Meperidine is the most commonly used parenteral opioid analgesic during labor. A recent survey carried out in the United States examined the use of parenteral opioids in obstetric units and reported their use in 39% to 56% of patients. In units with over 1500 deliveries per annum, parenteral opioids were administered to 39% of women; units with 500 to 1500 deliveries and units with under 500 per annum reported use in 56% and 50% of women, respectively.[71] The intramuscular dose ranges from 50 to 100 mg with a peak onset of effect at 40 to 50 minutes; intravenous doses of 25 to 50 mg act within 5 to 10 minutes. The analgesic effect lasts up to 3 to 4 hours. Fetal exposure to meperidine is highest between 2 and 3 hours after maternal administration,[72] as shown in Figure 58-8 . Meperidine is thought to cause less respiratory depression in the neonate than morphine does; therefore, it is more commonly used.[73] It may, however, cause loss of beat-to-beat variability of FHR tracings.
Figure 58-8
Effect of time of administration of meperidine before
delivery on neonatal depression (Apgar scores of 0 to 6). (Redrawn from
Shnider SM, Moya F: Effects of meperidine on the newborn infant. Am J Obstet Gynecol
89:1009–1015, 1964.)
A recent meta-analysis failed to prove that other opioids (tramadol, meptazinol, diamorphine, pentazocine, nalbuphine, and butorphanol) were superior to meperidine for labor analgesia[74] ; however, several authors have proposed fentanyl and remifentanil as superior choices.[75] [76]
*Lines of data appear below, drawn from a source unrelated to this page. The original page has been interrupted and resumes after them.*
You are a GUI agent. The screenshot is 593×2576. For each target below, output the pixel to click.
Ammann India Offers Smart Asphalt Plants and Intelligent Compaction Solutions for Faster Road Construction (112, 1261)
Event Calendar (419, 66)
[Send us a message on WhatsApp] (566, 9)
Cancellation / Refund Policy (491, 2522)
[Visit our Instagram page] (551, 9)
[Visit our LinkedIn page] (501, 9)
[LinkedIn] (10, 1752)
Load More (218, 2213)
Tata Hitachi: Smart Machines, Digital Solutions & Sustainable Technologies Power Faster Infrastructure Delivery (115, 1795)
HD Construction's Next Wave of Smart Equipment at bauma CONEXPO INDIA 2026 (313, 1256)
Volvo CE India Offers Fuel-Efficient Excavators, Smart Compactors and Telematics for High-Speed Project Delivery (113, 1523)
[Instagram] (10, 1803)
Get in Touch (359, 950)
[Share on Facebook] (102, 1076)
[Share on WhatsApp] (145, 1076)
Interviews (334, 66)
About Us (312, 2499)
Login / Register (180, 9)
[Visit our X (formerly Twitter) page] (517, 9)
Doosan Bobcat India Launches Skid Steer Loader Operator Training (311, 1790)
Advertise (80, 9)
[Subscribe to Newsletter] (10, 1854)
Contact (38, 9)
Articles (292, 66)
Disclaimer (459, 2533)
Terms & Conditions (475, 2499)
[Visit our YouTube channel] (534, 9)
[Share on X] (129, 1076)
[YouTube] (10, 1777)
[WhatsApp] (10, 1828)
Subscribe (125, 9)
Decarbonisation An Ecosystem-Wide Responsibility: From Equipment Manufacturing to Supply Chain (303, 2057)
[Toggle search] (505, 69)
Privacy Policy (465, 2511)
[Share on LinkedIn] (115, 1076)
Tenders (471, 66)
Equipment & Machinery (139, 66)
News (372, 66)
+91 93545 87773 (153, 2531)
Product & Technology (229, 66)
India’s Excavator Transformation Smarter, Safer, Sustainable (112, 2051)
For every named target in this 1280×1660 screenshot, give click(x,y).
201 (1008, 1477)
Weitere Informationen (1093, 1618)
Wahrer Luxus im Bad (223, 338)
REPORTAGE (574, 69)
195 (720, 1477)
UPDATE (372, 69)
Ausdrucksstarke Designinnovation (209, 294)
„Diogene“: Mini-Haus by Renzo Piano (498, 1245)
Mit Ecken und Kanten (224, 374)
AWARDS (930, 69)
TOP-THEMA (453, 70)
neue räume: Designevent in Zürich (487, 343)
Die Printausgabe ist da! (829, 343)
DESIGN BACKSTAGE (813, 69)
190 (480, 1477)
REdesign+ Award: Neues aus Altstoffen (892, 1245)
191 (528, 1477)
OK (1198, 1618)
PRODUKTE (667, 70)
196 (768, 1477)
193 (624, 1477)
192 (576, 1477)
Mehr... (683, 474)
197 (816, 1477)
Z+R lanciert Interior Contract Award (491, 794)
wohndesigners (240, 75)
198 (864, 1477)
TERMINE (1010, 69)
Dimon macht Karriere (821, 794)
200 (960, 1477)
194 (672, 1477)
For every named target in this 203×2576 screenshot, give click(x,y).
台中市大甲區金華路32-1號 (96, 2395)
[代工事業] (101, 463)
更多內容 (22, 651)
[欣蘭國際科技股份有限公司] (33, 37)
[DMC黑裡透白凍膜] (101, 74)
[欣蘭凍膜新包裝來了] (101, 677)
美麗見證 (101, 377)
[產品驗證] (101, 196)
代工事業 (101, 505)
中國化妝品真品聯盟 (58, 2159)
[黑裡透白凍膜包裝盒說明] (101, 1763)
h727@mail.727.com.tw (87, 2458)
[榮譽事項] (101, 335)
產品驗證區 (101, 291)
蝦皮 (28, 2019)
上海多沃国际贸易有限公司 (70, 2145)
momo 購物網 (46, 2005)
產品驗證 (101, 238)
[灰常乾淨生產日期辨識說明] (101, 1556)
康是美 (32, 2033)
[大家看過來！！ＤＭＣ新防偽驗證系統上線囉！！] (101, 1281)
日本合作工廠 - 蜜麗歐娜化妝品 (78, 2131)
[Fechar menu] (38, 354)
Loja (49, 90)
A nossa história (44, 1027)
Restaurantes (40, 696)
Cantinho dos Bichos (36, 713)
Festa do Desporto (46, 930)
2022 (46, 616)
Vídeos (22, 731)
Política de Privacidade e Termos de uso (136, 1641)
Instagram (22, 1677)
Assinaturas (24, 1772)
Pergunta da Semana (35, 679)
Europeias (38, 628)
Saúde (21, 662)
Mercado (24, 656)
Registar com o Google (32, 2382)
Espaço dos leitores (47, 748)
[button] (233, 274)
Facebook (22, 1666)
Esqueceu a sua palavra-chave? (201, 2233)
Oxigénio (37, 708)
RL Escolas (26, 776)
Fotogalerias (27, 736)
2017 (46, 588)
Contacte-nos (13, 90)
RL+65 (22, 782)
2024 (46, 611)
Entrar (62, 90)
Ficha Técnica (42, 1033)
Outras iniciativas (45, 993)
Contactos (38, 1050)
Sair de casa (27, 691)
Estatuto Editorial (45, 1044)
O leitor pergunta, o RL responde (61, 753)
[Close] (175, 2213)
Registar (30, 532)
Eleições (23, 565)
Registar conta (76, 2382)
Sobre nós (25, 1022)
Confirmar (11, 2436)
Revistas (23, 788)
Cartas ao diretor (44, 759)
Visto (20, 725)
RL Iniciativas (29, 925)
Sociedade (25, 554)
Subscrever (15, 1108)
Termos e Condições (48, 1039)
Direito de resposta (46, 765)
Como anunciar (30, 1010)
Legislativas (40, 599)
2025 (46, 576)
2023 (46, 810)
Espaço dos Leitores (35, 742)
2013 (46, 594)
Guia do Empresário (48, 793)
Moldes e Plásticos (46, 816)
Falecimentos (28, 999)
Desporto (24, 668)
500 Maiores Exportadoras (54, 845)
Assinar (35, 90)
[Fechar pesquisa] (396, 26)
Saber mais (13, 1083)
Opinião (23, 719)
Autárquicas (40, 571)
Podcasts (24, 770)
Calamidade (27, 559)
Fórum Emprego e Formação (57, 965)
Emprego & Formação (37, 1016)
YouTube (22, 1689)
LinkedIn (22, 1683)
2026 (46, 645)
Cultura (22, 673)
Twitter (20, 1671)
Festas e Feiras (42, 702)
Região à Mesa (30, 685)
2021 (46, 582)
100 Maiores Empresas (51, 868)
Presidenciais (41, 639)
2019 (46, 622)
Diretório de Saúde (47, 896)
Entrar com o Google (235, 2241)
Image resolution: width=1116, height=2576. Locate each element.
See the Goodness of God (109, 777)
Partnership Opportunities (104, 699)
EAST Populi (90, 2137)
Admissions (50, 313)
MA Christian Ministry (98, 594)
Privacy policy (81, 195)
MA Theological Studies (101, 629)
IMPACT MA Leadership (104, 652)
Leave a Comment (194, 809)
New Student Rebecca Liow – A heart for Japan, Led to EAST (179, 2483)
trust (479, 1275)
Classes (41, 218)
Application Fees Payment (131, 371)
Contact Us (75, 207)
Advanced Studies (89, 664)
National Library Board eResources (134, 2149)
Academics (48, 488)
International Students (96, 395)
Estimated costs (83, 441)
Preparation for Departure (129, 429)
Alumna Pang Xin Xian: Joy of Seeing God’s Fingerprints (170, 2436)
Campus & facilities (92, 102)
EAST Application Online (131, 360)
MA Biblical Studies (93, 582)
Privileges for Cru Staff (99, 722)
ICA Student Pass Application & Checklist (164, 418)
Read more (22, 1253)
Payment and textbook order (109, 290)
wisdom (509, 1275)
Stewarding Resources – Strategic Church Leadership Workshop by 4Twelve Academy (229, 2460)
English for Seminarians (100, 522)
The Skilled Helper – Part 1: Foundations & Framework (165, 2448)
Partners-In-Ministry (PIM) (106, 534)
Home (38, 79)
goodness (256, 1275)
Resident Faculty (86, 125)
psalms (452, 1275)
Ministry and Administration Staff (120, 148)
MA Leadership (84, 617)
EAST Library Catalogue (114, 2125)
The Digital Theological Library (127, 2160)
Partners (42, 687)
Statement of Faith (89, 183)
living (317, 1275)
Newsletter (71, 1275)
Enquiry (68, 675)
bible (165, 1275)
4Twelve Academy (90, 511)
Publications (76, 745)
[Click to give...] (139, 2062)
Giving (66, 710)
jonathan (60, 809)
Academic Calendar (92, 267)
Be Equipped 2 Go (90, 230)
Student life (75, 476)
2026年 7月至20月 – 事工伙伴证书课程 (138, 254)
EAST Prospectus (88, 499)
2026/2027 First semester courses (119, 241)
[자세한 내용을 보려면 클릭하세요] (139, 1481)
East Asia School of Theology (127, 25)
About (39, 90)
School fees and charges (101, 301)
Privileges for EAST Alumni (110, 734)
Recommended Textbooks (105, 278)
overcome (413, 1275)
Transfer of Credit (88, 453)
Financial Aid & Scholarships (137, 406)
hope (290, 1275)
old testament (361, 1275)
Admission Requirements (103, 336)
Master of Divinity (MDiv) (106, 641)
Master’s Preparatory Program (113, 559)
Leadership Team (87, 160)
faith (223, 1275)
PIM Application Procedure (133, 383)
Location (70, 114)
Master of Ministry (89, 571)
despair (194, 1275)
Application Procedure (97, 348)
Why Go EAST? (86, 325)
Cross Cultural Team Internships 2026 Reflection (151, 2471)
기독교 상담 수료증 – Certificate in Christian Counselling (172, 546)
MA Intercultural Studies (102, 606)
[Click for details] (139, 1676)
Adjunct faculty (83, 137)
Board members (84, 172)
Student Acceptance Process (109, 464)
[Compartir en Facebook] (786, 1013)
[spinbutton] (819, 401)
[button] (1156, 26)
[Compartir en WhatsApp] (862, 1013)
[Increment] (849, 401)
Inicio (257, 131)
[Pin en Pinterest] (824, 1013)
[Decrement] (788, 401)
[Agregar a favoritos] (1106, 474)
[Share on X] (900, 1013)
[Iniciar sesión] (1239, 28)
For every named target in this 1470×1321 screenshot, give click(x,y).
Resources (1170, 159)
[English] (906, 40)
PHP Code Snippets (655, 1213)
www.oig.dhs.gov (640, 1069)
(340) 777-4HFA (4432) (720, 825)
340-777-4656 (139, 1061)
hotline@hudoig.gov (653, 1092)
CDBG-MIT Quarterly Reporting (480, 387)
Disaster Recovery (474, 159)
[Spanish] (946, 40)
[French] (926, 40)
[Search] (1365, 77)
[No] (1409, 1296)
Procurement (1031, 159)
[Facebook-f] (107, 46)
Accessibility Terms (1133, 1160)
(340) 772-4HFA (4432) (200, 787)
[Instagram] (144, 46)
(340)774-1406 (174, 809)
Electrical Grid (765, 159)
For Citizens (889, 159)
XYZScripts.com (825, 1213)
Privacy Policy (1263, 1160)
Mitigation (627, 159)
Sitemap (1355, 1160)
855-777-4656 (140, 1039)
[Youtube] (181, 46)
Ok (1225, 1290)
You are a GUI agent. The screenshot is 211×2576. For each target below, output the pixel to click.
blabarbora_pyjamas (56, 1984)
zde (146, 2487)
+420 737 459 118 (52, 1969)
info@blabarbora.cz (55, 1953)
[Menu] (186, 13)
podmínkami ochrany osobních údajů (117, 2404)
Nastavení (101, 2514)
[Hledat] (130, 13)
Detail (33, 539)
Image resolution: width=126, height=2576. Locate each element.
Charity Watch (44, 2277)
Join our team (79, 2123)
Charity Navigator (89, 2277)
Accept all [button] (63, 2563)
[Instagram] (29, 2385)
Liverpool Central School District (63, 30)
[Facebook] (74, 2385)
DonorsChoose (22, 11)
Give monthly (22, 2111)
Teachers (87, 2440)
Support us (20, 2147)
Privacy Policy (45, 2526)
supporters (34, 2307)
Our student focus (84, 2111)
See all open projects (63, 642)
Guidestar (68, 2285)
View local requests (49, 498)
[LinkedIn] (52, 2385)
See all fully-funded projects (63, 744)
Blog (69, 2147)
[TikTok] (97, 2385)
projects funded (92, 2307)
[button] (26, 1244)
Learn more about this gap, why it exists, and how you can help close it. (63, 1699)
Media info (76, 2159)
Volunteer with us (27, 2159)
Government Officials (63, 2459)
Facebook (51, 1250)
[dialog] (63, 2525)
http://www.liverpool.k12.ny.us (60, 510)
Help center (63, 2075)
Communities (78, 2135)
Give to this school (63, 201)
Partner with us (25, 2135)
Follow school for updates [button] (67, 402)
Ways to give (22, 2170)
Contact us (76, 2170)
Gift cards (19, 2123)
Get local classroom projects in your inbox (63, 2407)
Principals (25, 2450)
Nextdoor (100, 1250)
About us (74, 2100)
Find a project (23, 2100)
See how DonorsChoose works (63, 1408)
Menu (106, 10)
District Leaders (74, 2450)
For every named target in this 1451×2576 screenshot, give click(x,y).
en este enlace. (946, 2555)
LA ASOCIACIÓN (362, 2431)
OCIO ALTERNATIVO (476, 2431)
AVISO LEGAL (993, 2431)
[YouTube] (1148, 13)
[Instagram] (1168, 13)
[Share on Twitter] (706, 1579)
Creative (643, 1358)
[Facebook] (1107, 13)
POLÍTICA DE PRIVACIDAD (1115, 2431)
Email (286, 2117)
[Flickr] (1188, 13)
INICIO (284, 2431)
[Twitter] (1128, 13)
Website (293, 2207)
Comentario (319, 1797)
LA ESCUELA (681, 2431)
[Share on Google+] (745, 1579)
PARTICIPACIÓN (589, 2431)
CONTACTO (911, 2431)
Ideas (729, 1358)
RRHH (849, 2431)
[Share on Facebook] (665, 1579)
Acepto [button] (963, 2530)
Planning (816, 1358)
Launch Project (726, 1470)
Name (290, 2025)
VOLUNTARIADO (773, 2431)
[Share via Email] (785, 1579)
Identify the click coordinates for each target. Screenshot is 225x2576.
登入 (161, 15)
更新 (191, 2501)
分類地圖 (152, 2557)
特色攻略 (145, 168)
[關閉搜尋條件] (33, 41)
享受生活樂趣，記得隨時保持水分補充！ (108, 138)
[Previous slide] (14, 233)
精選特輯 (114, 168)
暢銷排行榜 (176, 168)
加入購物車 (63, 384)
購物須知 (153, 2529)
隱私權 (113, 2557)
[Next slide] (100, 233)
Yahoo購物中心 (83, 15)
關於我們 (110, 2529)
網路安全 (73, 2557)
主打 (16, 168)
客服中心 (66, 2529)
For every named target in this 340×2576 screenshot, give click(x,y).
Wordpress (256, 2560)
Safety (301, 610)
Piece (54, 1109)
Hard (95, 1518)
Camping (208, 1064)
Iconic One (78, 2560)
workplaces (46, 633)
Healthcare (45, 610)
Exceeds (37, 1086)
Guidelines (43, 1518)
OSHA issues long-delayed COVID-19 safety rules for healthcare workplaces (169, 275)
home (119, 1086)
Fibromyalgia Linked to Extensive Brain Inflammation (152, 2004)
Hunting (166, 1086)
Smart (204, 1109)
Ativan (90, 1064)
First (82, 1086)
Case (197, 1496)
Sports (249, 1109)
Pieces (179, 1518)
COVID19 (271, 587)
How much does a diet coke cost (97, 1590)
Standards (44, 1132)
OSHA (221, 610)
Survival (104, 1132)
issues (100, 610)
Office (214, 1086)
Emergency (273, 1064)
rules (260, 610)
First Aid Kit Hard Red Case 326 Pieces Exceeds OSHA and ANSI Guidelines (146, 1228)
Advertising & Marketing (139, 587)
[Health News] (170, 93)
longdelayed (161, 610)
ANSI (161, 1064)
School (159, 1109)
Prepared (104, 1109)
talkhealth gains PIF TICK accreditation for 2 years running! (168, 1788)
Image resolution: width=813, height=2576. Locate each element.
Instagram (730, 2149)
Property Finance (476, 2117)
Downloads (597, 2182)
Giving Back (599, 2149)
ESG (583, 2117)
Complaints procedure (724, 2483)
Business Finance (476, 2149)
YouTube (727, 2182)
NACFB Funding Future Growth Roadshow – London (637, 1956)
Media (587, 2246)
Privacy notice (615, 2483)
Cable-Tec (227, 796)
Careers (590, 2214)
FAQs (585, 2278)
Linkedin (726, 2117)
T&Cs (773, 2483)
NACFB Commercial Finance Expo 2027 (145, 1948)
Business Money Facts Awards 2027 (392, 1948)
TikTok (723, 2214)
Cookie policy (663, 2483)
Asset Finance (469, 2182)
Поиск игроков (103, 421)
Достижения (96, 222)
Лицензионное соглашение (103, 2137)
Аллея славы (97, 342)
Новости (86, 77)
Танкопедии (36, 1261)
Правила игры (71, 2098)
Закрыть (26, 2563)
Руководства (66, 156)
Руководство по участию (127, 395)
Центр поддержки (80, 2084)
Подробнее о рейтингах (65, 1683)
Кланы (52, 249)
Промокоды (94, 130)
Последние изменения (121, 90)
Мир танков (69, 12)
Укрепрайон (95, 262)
Fentanyl is an alternative analgesic option for patients in whom regional anesthesia is contraindicated. Its short half-life makes it suitable for prolonged use in labor either as an intravenous bolus or as an analgesic administered by means of a patient-controlled analgesia delivery system.[77] It provides adequate analgesia with minimal neonatal depression.[78] Although it is a potent opioid, its use in labor has been limited by side effects and short duration of action. One study that evaluated intravenous fentanyl for labor reported that 4 of 11 fetuses whose mothers received fentanyl for analgesia during labor required naloxone treatment.[79] The usual dose of fentanyl for labor analgesia is 25 to 50 µg intravenously. The peak effect occurs within 3 to 5 minutes and has a duration of 30 to 60 minutes. Although adverse effects, as measured by acidotic umbilical cord blood gases or lower Apgar scores, have not been demonstrated after doses of 1 µg/kg, placental transfer is rapid.[80] A study evaluating fentanyl in labor has suggested that mild sedation is apparent after the administration of 50 or 100 µg. In addition, a transient decrease in FHR variability was also noted.[81]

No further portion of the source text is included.